Diastolic pulsus alternans

Diastolic pulsus alternans

Though there is no pulse felt in diastole, diastolic pulsus alternans (DPA) has been described as the alternation of mitral inflow velocities. In one case it was due dilated cardiomyopathy and pulmonary embolism [1]. Another report was in severe heart failure [2] where they demonstrated both DPA and systolic pulsus alternans. Alternation in ventricular diastolic function can be documented both by Doppler echo and Tissue Doppler imaging [3]. Continuous wave Doppler (CW) interrogation showed alternation of beat to beat aortic flow velocity with peak velocity alternating between 80 centimeters per second and 40 centimeters per second, a surrogate of systolic alternans. Peak early diastolic mitral annular velocity alternated between 8 centimeters per second and 6 centimeters per second, indicating diastolic alternans.

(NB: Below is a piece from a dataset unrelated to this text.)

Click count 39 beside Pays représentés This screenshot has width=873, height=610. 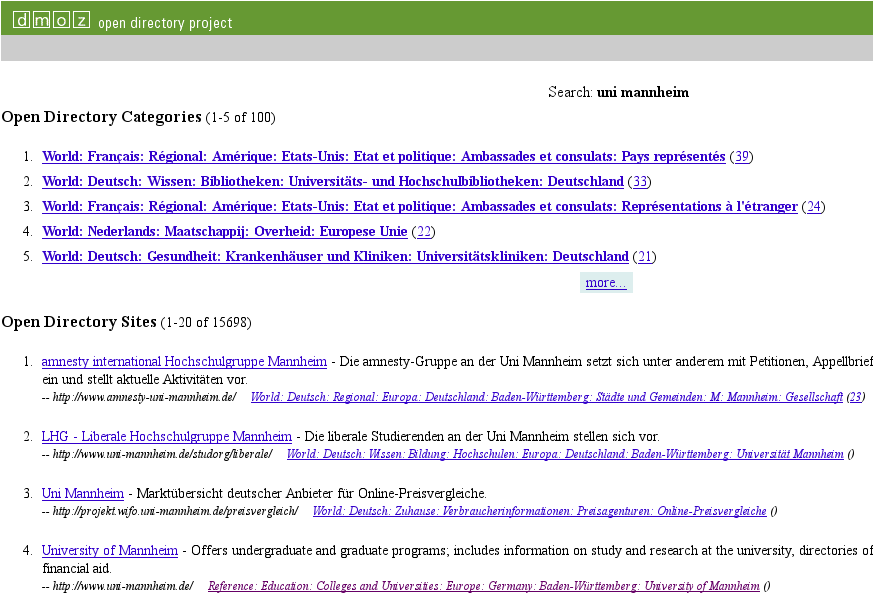coord(741,157)
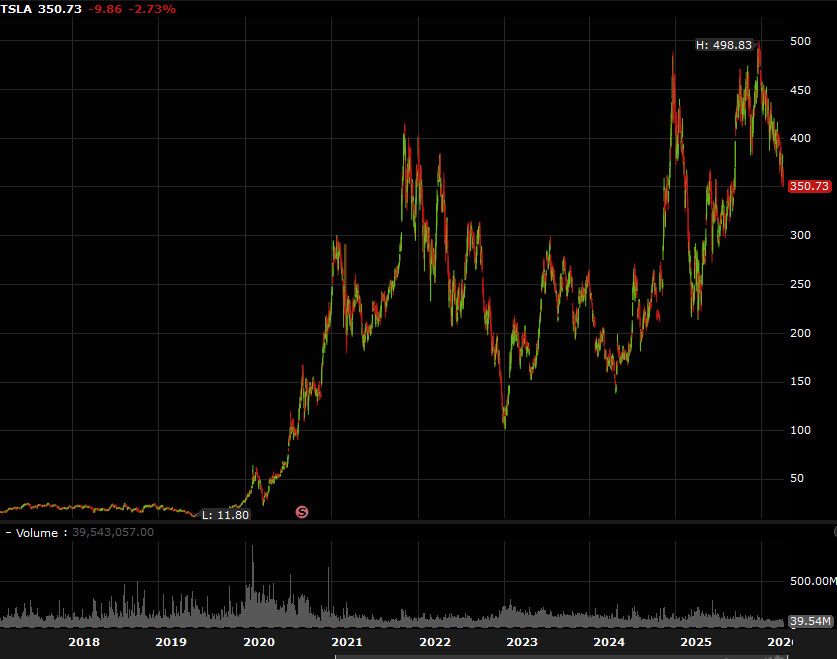Expand the price axis by clicking 500
Screen dimensions: 837x659
coord(802,41)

Earlier description of DPA was alternation in the left ventricular diastolic pressures, as in a case of hypertrophic cardiomyopathy [4]. They noted that DPA was not corrected by isoprenaline infusion. They presumed that it is possibly independent of systolic pulsus alternans.

Reference

  1. Szymanski P, Lipczynska M, Klisiewicz A, Hoffman P. “Like a sound and its echo”. Biventricular pulsus alternans. Heart. 2014 Jan;100(1):83, 90.
  2. Perk G, Tunick PA, Kronzon I. J Am Soc Echocardiogr. 2007 Jul;20(7):905.e5-7.
  3. Edwards P, Cohen GI. Both diastolic and systolic function alternate in pulsus alternans: a case report and review. J Am Soc Echocardiogr. 2003 Jun;16(6):695-7.
  4. Yamakado T, Oomichi C, Maeda M, Yamada N, Shibata M, Kakimoto H, Nakano T. Heart Vessels. 1994;9(5):969-72.